In these kinds of cases where the AG joins the suit it seems like they are ganging up on the appellant. That’s gotta raise the bar some.
Ganging up? The state joined the suit to protect the public right of navigation. It’s an obligation.
Meanwhile, the appellants are backed by an outside interest group, the Pacific Legal Foundation, which is headquartered in California.
On the phony question of expectations, in 1850, New York Senator Benjamin Brandreth, representing Putnam, Rockland, and Westchester Counties, voted to declare the Rackett River a public highway. Presumably Senator Brandreth knew that the Legislature’s public highway declaration was an acknowledgement of the public’s pre-existing common law easement of travel over an otherwise privately-owned river.

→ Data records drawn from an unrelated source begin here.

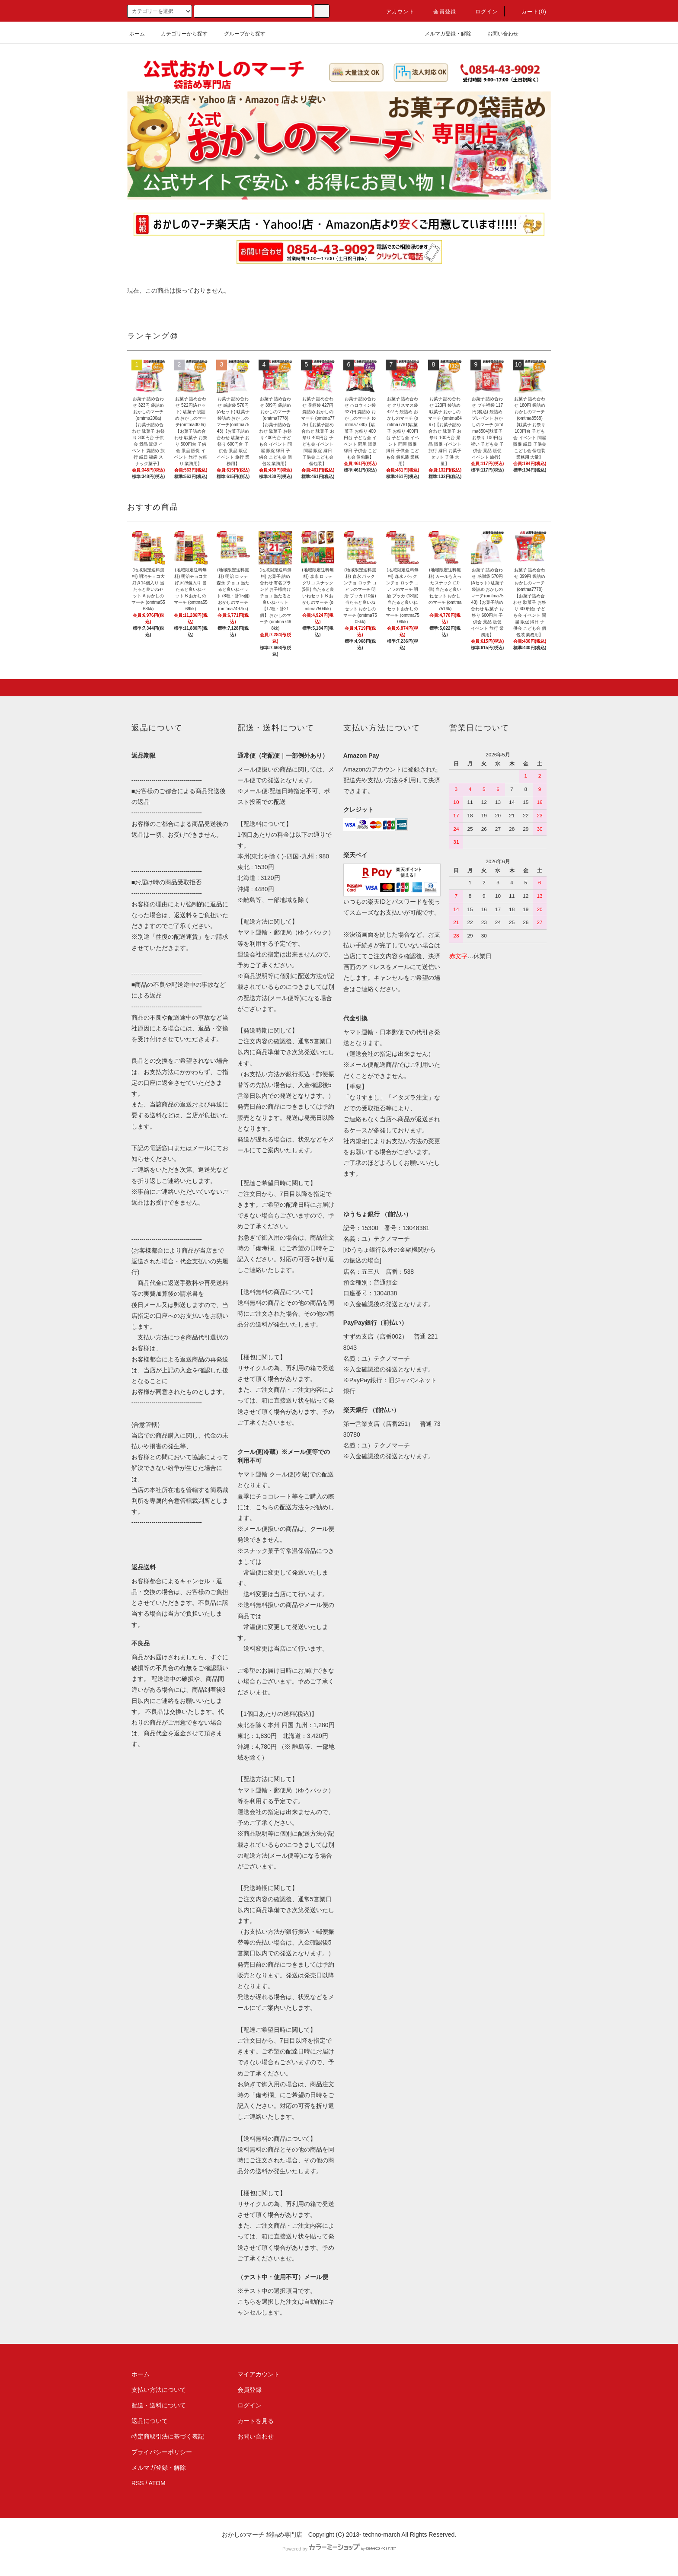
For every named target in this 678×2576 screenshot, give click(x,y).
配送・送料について (158, 2405)
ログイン (481, 12)
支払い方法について (158, 2389)
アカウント (395, 12)
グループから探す (239, 34)
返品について (149, 2420)
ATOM (157, 2483)
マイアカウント (258, 2374)
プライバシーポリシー (161, 2451)
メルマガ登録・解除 (442, 34)
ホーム (137, 34)
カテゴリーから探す (179, 34)
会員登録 (439, 12)
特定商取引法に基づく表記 (167, 2436)
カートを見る (255, 2420)
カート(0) (529, 12)
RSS (137, 2483)
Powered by (339, 2548)
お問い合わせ (497, 34)
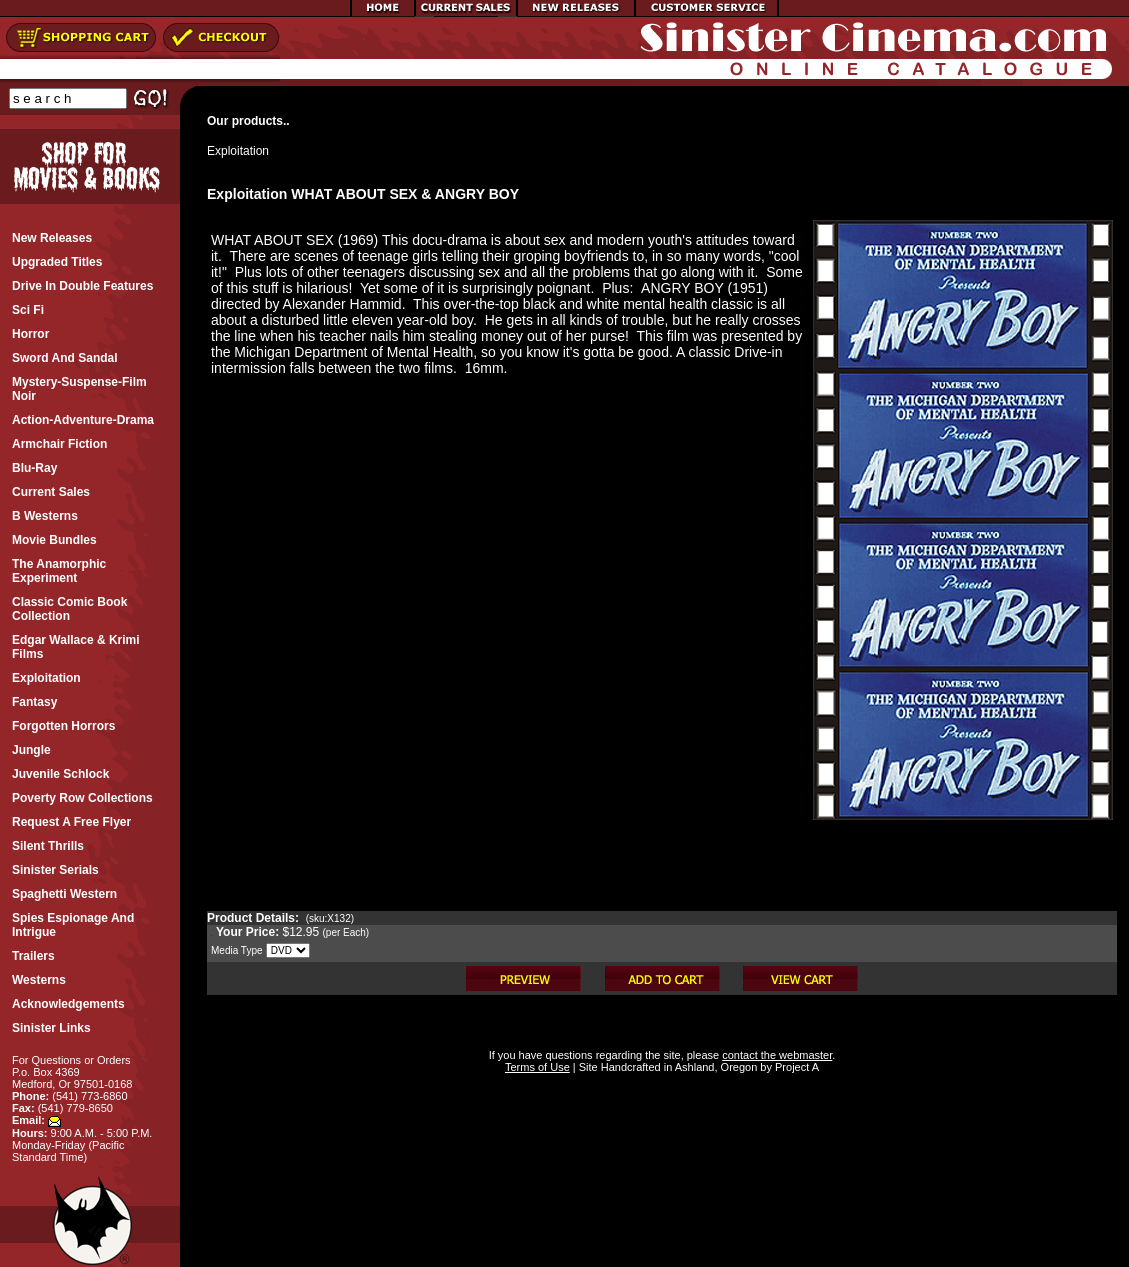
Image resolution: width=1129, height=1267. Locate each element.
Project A (795, 1067)
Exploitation (238, 151)
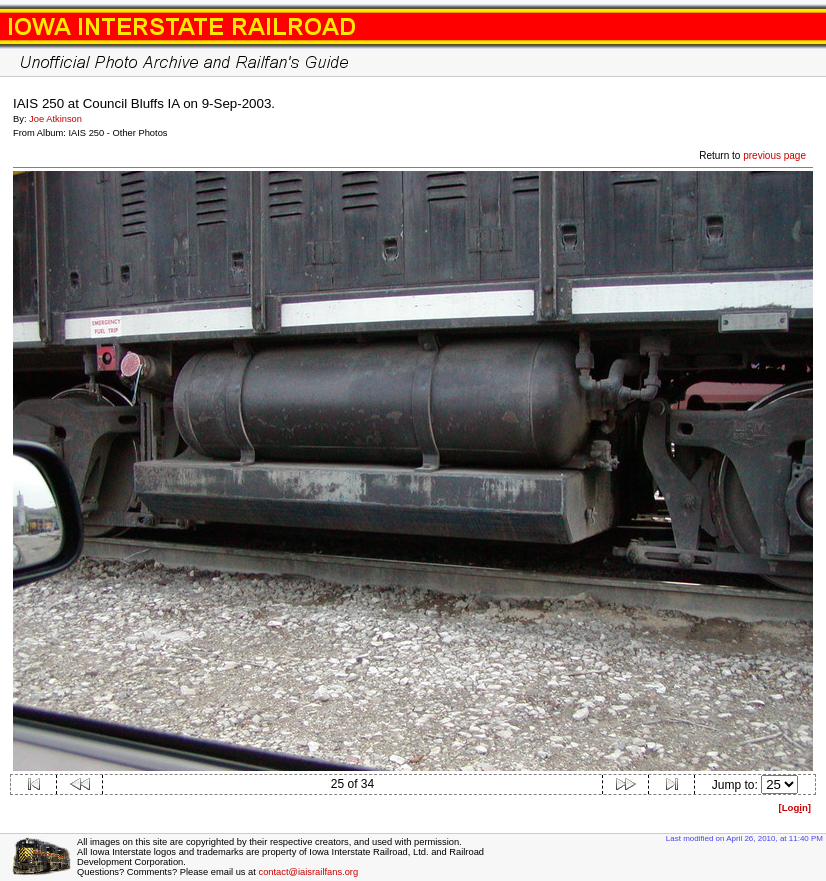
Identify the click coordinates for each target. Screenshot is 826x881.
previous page (774, 155)
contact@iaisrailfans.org (308, 872)
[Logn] (794, 807)
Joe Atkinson (55, 119)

In 1851, Senator Brandreth, whose fortune derived from mass-marketing a “vegetable universal” pill, purchased 24,000 acres from the State. Senator Brandreth knew that one source of the Beaver River was on his lands, and that the Beaver River, part of a larger water system, was used for transport by hunters, trappers, and sports.
Indeed, in 1853, two years after Senator Brandreth voted to declare the Rackett a public highway, the Legislature declared most of the Beaver River to be a public highway.
While the Friends of Thayer Lake vehemently declare their right to exclude the public from paddling a tributary of the Beaver River, Benjamin Brandreth, their founding patriarch well-understood that certain Adirondack rivers were public highways, and susceptible to be declared such by an act of the Legislature, or the judgment of a court.
Most certainly Senator Brandreth did not share the expectations (desires?) of the Friends of Thayer Lake, because he understood the law in New York, as they do not.
Phil, I might be misunderstanding the role of a nature conservancy, but it strikes me as odd that it would sell to an outfit that would move to restrict public enjoyment of the land in question.
I just looked at the Nature Conservancy website, and the only conclusion I could draw is they sold it to an organization which has stricter protection goals than the Conservancy espouses. The Conservancy is about protection from irresponsible use, not necessarily opening lands for recreation.
Thanks Bruce, that makes sense. It all depends on what one is conserving the land for, I suppose.